Kelemahan pertama ialah sifat tidak
historisnya keadaan alamiah itu. Tidak
pernah dapat dibuktikan adanya suatu zaman alamiah dalam sejara umat
manusia. Tidak pernah umat manusia
mengenal suatu zaman tanpa ikatan-ikatan sosial apapun, tanpa organisasi dan
pimpinan. Hukum kodrat yang dianggap
mengatur keadaan alamih itu pun tidak pernah dapat dibuktikan. Hal ini mengingatkan kita pada apa yang
dikatakn Prof. Van Apeldoorn megenai hukum kodrat, yaitu bahwa hukum kodrat itu
suatu kepercayaan yang dapat dianut, tapi tidak dapat dibuktikan.
Manusia senantiasa merupakan makhluk
sosial, zoon politikon, makhluk yang
bernegara, tidak pernah manusia hidup diluar sesuatu jenis kekuasaan
apapaun. Sebagaimana dikatakan oleh
Prof. Mac Iver: “Goverment is a phenomenon that emerges within the socisl life, inherent
in the nature of sosial order man’s social nature is a complex system of
responses and of need. In the relation
of man to man everywhere there is the seed of government”.
Penyelididkan enthologis tentang
kebudayaan-kebudayaan lama juga membuktikan, bahwa manusia selalu hidup dalam
ikatan-ikatan antara sesamanya. Hal ini
berarti bahwa manusia tidak pernah hidup di luar perkelompokan. Hukum-hukum yang mengatur kehidupan manusia
terutama ditujukan kepada persekutuan dan tidak kepada individu, hukum-hukum lama
lebih bersifat kommunal dari pada individual.
Sebagaimana dikatakan Prof. Maine, hukum-hukum lama “are binding not on individuals but on
families. The movement of progressive societies has been one of status to one
of contract”.
Kecaman lainnya yang lazim dilontarkan
terhadap teori –teori kontrak sosial itu ialah berhubungan dengan sifat
mengikatnya perjanjian tersebut bagi generasi kemudian. Jika dikatakan bahwa negara dibentuk dengan
persetujuan tertentu, maka logislah bahwa generasi yang menutup perjanjian itu
seharusnya menaati ketentuan-ketentuan yang terdapat dalam perjanjian itu. Pacta
Suni servanda. Akan tetapi bagaimana dengan generasi-generasi
kemudian? tidaklah logis, jika mereka juga harus mentaati apa yang telah
diadakan oleh nenek moyang mereka, tanpa persetujuan mereka sendiri.

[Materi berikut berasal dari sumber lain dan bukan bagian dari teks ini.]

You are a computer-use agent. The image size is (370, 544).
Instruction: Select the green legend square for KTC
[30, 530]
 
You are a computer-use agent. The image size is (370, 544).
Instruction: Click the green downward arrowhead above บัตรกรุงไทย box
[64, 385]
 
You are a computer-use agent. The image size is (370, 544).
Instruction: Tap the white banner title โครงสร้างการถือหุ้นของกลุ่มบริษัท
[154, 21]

Tetapi, di samping kelemahan-kelemahan
tersebut di atas, teori perjanjian masyarakat atau kontrak sosial juga ada kebaikan
atau kelebihannya. Jika tidak demikian,
maka mustahilah teori ini dapat bertahan berabad-abad lamanya. Kebaikan pertama doktrin ini ialah bahwa
negara dijadikan produk manusia sendiri dan bukan karunia makhluk-makhluk
supranatural atau dewa-dewa yang suci.
Dengan perjanjian masyarakat, negara dikembalikan ke bumi, kepada
manusia. Doktrin ini dengan tepat
melihat dasar kekuasaan negara pada persetujuan rakyat. Rakyatnya yang menjadi potensi dan sumber
kekuasaan, rakyat pulalah yang berdaulat.

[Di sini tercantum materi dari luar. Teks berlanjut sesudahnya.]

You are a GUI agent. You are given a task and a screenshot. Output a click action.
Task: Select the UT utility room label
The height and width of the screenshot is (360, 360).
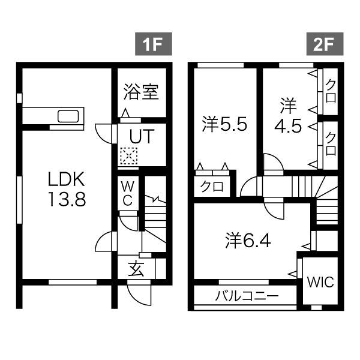click(141, 136)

Nilai dan teori perjanjian selanjutnya terletak pada aspeknya sebagai
rasonalisasi dari hubungan pemerintah dan yang diperintah. Sebagaimana diungkapkan oleh Bertram Morris
dalam karangannya yang merupakan sumbanagn kepada Prof. George Holland
Sabine. “it (teori perjanjian masyarakat) is a principle which a state must embody it is to be justified morally,
and justification is, in essence, the consent of the goverment in the affairs
of state”
Gilchrist, R. N. Principles of political science. (New York: Long Mans Green and Co, 1921), hlm. 65-66.